═══ GIVEN DATA
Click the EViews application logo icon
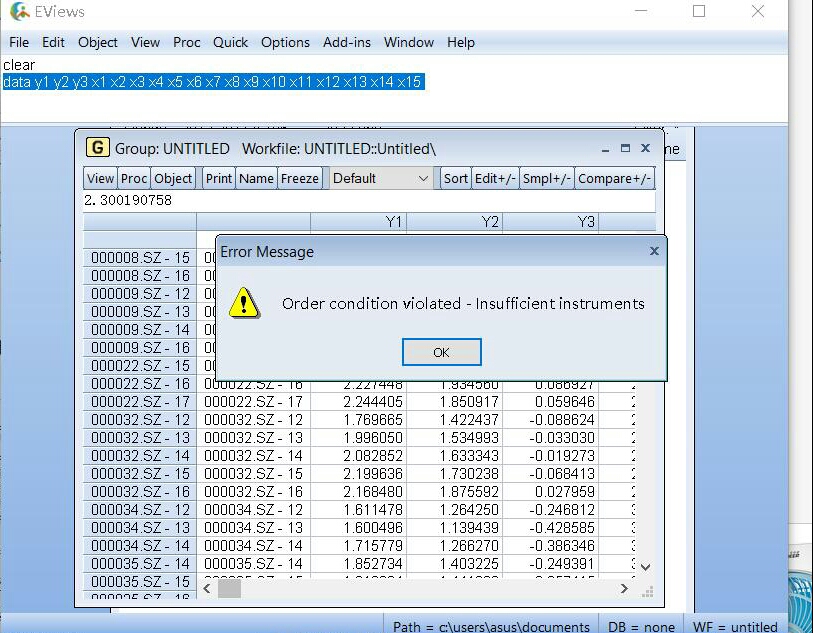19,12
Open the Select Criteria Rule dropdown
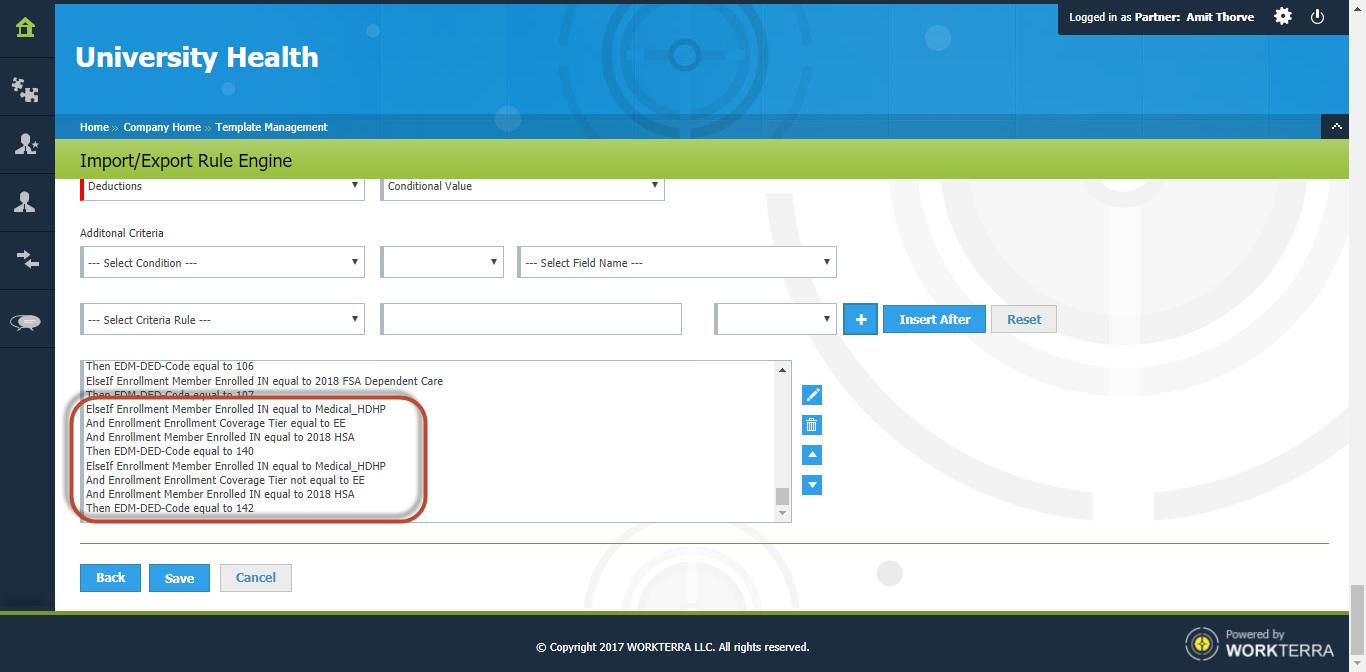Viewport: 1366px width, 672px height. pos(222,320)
══════
═══ GIVEN DATA
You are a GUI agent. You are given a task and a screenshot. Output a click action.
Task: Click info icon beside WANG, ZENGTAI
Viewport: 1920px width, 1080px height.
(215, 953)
══════
═══ GIVEN DATA
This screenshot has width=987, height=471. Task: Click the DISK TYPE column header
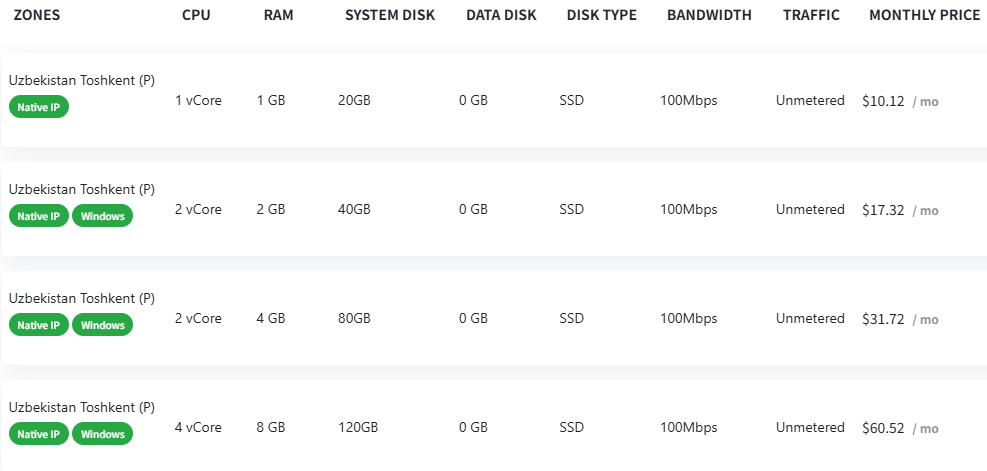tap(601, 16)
══════
Quote the records word for word, starting at the line containing "Click the EViews application logo icon" and ending at the line containing "Viewport: 1366px width, 672px", with both of those lines included. Leave the pictures out of your answer.

Click the EViews application logo icon
19,12
Open the Select Criteria Rule dropdown
Viewport: 1366px width, 672px height. pos(222,320)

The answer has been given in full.